Holy Cross scored a rating of “high performing” on treatment for heart failure. Its “very high” number of patients received the “best” level of nurse staffing time – and, most importantly, it ranked “best” in terms of patient survival rates.

Chronic Obstructive Pulmonary Disease (COPD)

Holy Cross also was “high performing” on chronic obstructive pulmonary disease, or COPD, for which it serves a “very high” volume of patients. The hospital’s nurse staffing rate on this point was “best.” But its patient survival rate was “worse than average” – making that “high performing” rating a bit of a mystery.
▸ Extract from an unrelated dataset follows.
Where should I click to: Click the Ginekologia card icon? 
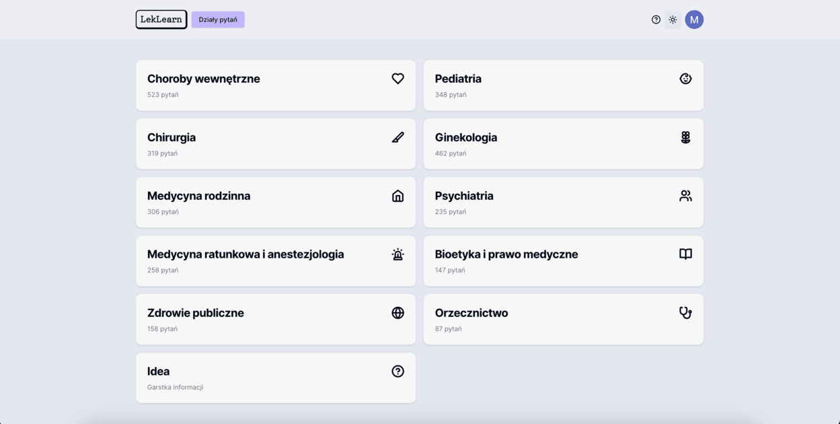[685, 137]
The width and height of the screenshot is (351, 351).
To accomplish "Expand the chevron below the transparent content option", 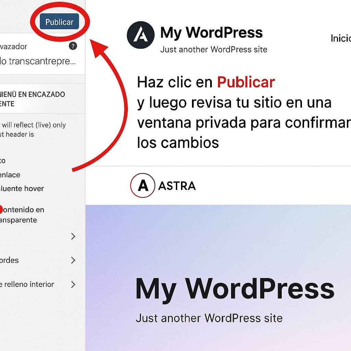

For each of the next four categories of conditions or treatments, Holy Cross Hospital received “average” rankings from U.S. News – and “worst” ratings from patients:

Abdominal Aortic Aneurysm Repair

With “best” rates for patient survival (as well as for nursing staff time). Holy Cross Hospital might have seemed to deserve a higher than “average” overall ranking, although it did score average on preventing readmissions.

Hip Replacement

In the category of hip replacement, one may glean some possible reasons for the “worst” rating from this hospital’s patients. Holy Cross was ranked better than average on survival rates, and on preventing complications after surgery; the hospital was average on preventing readmissions. But it was “worse than average” on preventing post-surgical infections and rated “worst” in terms of preventing unusually long hospital stays.

Knee Replacement

Holy Cross performs a relatively high volume of knee replacements and ranked very well in some categories: “best” for preventing post-surgery infections, and better than average on preventing complications and prolonged hospitalizations. But patient survival rates in this category were “worse than average,” and on the matter of preventing readmissions – patients coming back within a week of discharge – it ranked “worst.”

Lung Cancer Surgery

What lung cancer surgery patients disliked so much about Holy Cross does not show clearly in the statistics: this hospital ranked “best” in patient survival rates – surely the most important stat of all. The hospital ranked “best” on nurse staffing levels, average on preventing readmissions, and “worse than average” on preventing prolonged hospital stays. A recurring pattern in the U.S. News data is that Holy Cross patients stay in the hospital a long time, and often have to return for treatment after being discharged.